Assignment → Below are some records. Return exactly the lines from the one with "Instruction: Go to Home breadcrumb link" to the one with "Visit the toto_ponkoさん", and nothing else.

*** Opening of Data to process ***

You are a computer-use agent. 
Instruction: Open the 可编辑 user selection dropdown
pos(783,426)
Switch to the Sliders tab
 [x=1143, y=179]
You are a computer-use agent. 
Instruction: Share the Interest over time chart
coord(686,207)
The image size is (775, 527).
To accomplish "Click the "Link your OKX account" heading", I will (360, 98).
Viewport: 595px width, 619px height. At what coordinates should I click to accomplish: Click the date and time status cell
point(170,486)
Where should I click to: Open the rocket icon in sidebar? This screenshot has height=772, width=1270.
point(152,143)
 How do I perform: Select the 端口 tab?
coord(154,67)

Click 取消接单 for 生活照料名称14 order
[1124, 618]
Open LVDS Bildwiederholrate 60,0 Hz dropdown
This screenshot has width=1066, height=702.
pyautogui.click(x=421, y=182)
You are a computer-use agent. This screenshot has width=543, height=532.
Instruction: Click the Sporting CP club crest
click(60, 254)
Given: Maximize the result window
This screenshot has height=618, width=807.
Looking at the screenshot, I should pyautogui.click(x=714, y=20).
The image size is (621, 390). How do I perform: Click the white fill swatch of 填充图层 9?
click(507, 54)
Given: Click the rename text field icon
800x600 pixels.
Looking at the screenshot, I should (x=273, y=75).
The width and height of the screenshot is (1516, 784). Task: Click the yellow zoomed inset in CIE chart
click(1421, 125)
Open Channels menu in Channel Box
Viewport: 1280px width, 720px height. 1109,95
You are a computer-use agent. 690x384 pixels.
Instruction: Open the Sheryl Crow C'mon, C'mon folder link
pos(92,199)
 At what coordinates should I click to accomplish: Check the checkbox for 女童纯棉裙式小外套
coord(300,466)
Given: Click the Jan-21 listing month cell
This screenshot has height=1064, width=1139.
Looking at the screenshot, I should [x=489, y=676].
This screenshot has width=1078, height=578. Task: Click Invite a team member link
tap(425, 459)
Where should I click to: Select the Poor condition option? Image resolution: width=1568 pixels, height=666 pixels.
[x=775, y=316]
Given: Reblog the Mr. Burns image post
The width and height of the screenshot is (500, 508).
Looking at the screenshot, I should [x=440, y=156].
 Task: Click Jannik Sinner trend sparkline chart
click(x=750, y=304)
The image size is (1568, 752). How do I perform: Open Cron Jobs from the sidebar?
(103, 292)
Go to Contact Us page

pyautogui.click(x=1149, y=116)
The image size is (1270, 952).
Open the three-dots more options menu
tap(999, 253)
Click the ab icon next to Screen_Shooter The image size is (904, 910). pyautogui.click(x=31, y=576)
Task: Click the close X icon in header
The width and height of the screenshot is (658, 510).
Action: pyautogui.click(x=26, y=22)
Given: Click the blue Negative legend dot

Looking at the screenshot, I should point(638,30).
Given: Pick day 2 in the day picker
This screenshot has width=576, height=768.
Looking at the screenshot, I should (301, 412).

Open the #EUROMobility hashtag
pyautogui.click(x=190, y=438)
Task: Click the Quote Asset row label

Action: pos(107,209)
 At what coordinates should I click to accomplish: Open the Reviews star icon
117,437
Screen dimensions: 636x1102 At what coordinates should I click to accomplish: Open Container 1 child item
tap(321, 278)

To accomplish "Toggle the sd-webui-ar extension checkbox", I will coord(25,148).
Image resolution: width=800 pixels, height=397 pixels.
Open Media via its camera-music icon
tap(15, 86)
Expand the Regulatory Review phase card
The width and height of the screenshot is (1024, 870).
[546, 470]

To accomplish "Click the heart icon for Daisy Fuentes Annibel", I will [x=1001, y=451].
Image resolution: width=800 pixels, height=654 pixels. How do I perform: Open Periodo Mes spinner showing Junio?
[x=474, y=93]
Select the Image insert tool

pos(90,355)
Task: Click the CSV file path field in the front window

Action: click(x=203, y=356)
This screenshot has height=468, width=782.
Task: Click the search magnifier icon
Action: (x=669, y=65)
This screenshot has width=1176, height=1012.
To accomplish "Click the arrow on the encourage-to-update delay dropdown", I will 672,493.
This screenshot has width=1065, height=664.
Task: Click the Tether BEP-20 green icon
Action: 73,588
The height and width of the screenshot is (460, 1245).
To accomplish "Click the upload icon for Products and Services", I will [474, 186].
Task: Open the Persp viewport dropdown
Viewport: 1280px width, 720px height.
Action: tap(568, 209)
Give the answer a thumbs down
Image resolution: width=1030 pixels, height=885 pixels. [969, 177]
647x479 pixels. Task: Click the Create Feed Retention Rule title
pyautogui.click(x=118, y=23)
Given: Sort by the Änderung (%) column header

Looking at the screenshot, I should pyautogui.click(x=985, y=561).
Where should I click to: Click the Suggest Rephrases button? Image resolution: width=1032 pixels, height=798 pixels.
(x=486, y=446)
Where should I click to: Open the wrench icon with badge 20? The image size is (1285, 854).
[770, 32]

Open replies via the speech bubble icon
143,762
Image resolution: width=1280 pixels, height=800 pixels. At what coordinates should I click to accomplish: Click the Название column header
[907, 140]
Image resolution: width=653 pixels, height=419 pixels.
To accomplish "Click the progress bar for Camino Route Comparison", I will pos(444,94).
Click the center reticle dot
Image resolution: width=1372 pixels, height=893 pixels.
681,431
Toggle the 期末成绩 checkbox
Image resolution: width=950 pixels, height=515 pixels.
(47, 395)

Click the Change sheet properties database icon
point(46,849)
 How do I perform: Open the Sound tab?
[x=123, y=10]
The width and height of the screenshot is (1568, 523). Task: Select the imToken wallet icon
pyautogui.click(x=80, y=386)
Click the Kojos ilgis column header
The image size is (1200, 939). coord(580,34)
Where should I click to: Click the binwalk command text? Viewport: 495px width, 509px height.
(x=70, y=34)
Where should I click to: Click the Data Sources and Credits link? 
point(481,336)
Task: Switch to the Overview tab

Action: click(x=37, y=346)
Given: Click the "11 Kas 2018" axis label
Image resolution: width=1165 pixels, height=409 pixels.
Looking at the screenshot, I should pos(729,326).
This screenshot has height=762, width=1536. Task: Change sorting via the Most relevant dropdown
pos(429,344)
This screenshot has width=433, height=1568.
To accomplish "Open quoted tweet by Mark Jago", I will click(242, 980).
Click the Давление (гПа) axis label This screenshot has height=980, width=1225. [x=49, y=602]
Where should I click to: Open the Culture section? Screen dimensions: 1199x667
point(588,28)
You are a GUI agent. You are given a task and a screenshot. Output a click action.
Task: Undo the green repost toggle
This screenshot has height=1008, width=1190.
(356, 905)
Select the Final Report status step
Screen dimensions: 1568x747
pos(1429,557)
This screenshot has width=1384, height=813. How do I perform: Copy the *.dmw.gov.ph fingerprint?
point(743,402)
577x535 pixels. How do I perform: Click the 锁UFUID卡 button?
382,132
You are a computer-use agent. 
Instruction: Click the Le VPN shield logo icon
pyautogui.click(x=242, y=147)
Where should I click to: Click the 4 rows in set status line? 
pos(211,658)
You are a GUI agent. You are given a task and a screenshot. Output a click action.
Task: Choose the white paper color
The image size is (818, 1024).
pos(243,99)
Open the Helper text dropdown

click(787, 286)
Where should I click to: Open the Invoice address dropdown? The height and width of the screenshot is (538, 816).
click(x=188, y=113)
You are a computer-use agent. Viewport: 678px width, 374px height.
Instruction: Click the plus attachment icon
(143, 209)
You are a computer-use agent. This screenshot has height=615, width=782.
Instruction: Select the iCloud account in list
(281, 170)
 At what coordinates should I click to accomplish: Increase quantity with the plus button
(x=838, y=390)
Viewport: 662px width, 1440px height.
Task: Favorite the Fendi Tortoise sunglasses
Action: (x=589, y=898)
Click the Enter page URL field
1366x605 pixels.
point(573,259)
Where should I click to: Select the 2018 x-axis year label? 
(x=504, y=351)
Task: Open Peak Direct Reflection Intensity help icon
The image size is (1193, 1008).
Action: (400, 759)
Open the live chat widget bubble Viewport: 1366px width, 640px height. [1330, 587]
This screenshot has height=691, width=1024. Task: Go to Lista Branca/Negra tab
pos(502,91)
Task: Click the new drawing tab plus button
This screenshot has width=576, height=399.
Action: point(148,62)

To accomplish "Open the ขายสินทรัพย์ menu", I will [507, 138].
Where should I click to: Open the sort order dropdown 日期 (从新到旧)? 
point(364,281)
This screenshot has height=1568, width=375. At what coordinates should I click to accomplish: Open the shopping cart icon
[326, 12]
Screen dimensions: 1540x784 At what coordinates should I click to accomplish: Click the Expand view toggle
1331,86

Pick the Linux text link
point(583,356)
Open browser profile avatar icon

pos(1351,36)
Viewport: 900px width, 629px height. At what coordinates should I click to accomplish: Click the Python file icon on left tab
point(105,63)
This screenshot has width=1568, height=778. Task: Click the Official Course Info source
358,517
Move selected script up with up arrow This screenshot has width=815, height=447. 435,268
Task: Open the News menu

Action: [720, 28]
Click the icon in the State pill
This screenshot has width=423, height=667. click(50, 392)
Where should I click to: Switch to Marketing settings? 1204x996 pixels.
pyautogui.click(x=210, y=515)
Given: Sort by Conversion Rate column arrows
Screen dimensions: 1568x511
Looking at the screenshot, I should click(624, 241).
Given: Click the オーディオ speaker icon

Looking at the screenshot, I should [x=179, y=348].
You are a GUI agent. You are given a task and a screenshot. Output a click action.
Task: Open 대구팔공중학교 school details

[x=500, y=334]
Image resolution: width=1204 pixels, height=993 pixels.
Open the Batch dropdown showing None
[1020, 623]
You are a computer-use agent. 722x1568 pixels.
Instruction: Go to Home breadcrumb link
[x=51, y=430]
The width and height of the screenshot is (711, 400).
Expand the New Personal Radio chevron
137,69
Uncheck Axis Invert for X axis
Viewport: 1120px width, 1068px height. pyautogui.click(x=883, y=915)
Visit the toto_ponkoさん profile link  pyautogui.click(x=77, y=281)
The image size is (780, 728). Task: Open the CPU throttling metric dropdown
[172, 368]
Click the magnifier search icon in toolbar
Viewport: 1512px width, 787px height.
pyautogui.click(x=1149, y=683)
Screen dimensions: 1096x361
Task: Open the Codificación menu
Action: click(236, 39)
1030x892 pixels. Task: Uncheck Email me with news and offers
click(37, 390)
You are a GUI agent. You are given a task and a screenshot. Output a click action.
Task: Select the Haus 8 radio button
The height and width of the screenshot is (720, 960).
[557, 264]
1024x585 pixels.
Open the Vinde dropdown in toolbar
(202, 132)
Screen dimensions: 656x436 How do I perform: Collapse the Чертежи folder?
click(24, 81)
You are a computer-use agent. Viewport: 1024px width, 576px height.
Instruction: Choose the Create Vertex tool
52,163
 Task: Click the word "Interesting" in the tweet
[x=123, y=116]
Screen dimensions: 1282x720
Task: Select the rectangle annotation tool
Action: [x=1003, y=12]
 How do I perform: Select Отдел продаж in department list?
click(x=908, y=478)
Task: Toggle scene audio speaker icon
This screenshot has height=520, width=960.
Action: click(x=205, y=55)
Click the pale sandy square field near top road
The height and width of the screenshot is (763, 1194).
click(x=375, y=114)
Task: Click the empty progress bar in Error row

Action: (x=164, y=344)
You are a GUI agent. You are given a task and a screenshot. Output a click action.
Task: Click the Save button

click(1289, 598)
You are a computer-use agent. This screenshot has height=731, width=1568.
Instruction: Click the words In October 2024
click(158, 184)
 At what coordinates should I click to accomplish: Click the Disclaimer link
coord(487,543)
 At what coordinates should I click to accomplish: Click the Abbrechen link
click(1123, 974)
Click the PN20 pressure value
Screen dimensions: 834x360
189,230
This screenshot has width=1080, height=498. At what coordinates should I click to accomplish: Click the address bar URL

*** Close of Data to process ***

Response area →
Instruction: Go to Home breadcrumb link
[x=51, y=430]
The width and height of the screenshot is (711, 400).
Expand the New Personal Radio chevron
137,69
Uncheck Axis Invert for X axis
Viewport: 1120px width, 1068px height. pyautogui.click(x=883, y=915)
Visit the toto_ponkoさん profile link  pyautogui.click(x=77, y=281)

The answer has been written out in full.